■ Information ■
================================
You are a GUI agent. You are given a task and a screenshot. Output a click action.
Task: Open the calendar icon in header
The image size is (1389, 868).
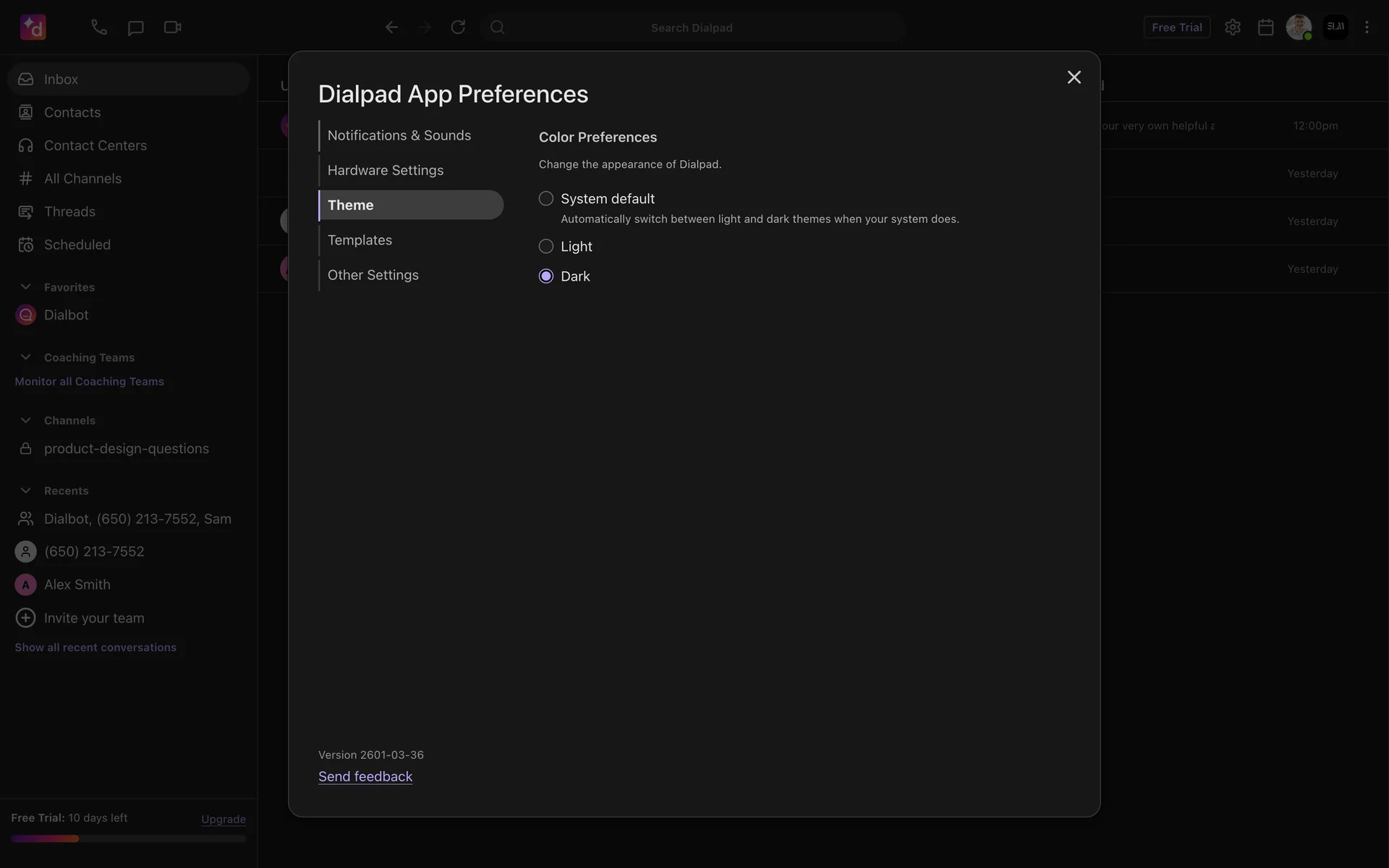point(1265,27)
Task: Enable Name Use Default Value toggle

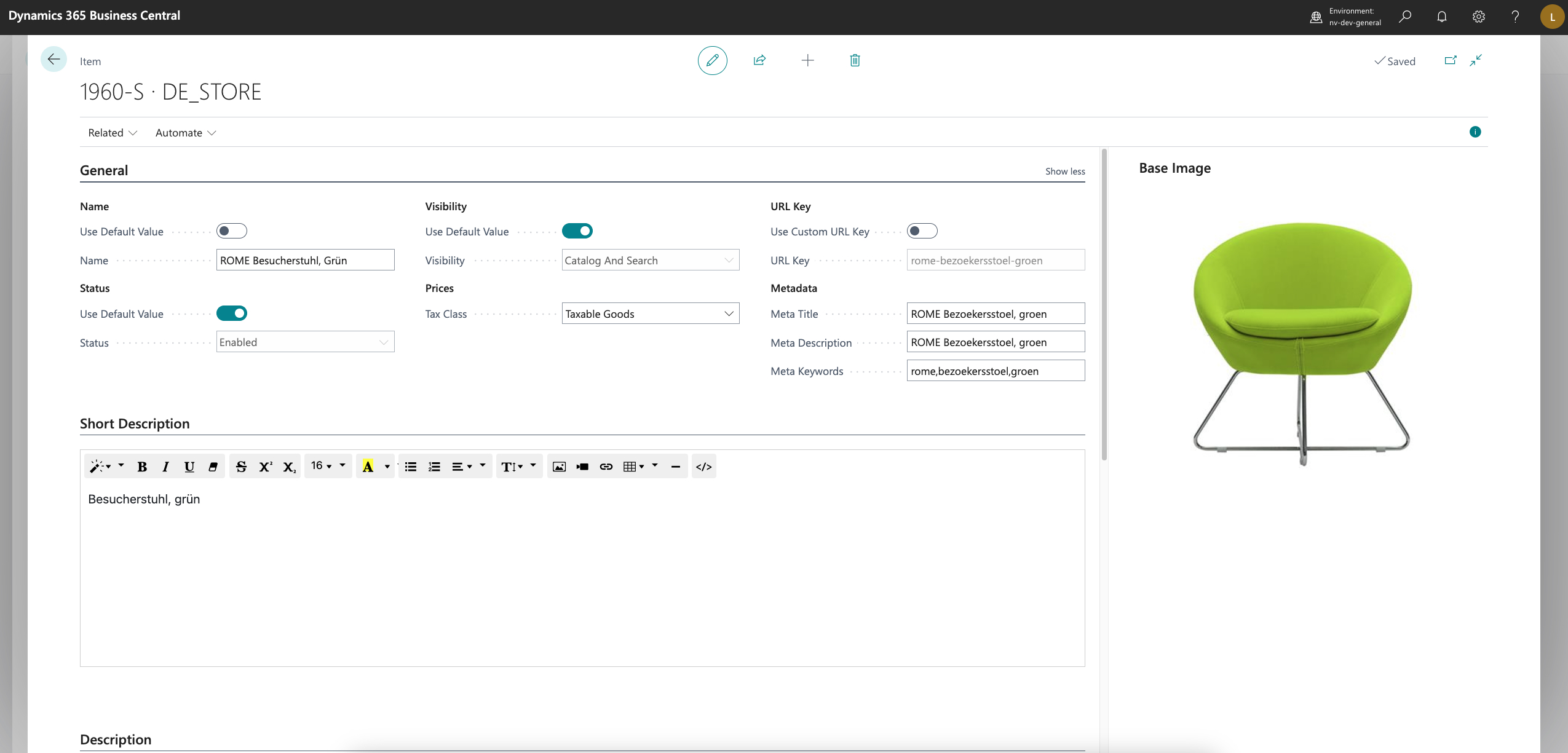Action: click(232, 231)
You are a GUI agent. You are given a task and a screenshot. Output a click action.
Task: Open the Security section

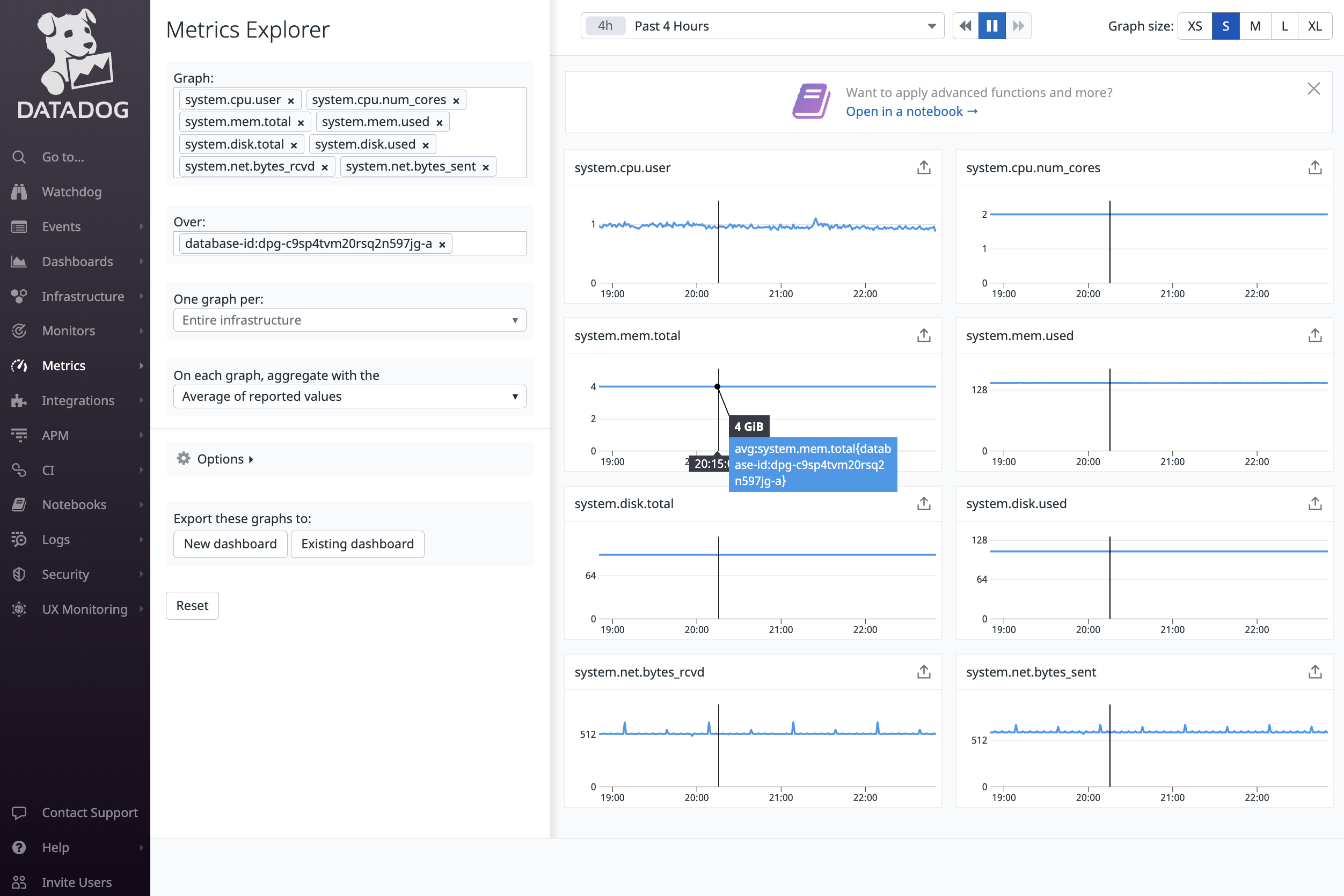tap(65, 574)
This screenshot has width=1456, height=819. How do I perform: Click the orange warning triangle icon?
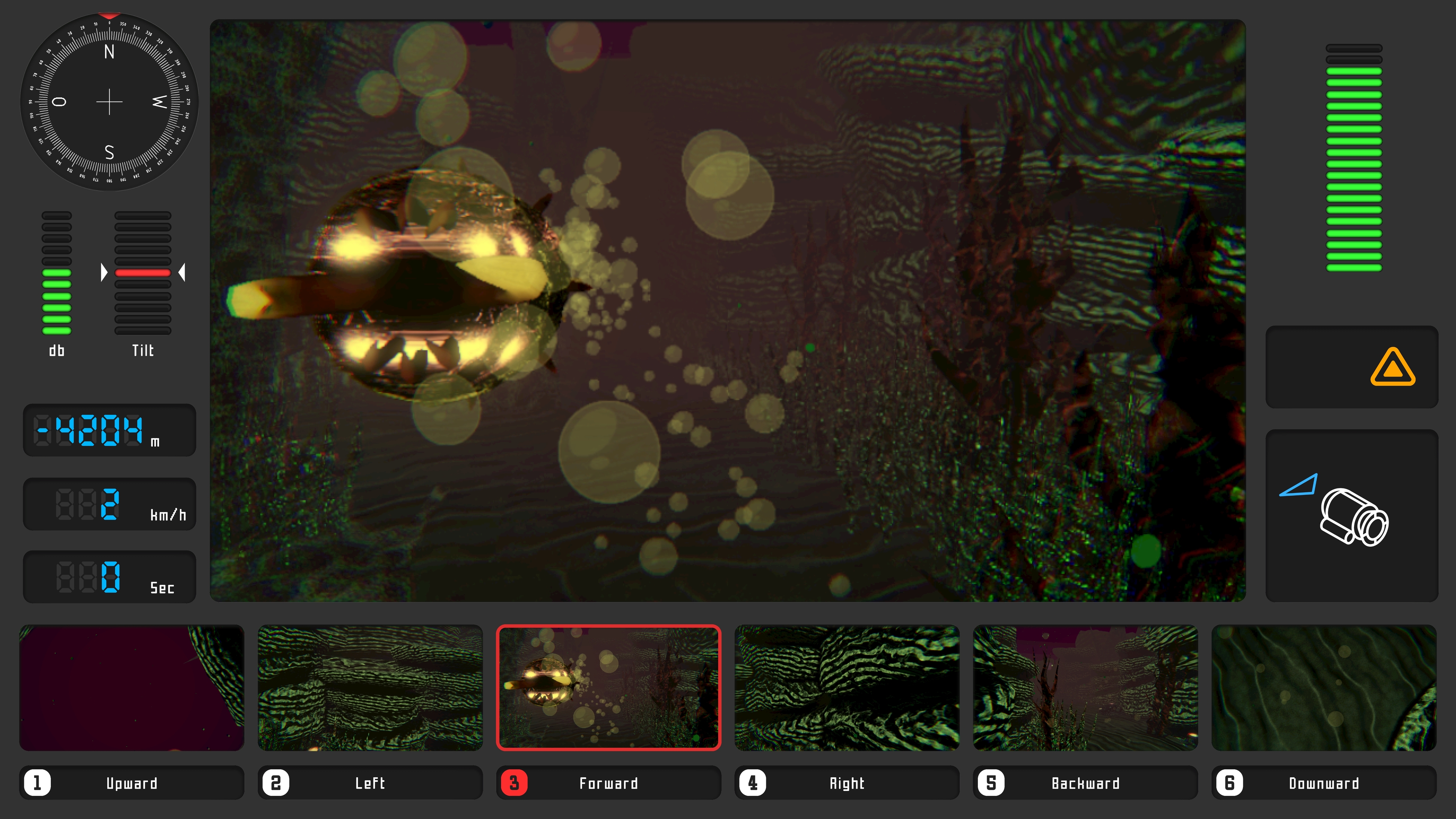[1392, 368]
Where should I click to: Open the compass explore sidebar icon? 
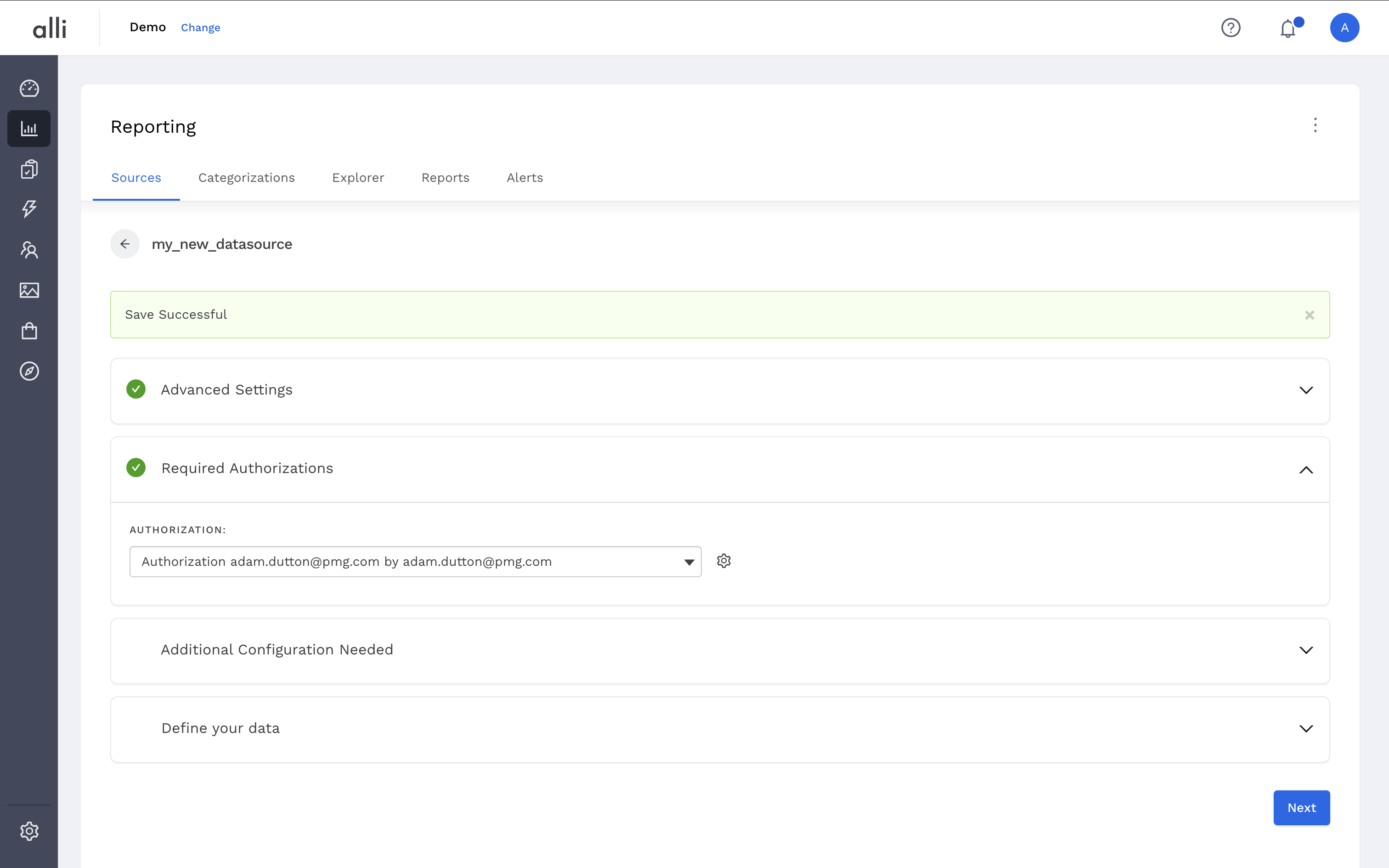coord(28,372)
================================
■ Work to be completed ■
To complete this exercise, repeat exactly the lines above from the one holding "Task: Enable Name Use Default Value toggle" to the end of the listing, both included, and leave the pictures out.

■ Reply to the task ■
Task: Enable Name Use Default Value toggle

Action: click(232, 231)
You are a GUI agent. You are given a task and a screenshot. Output a click action.
Task: Open the Security section

tap(65, 574)
This screenshot has width=1456, height=819. How do I perform: Click the orange warning triangle icon?
[1392, 368]
Where should I click to: Open the compass explore sidebar icon? 
coord(28,372)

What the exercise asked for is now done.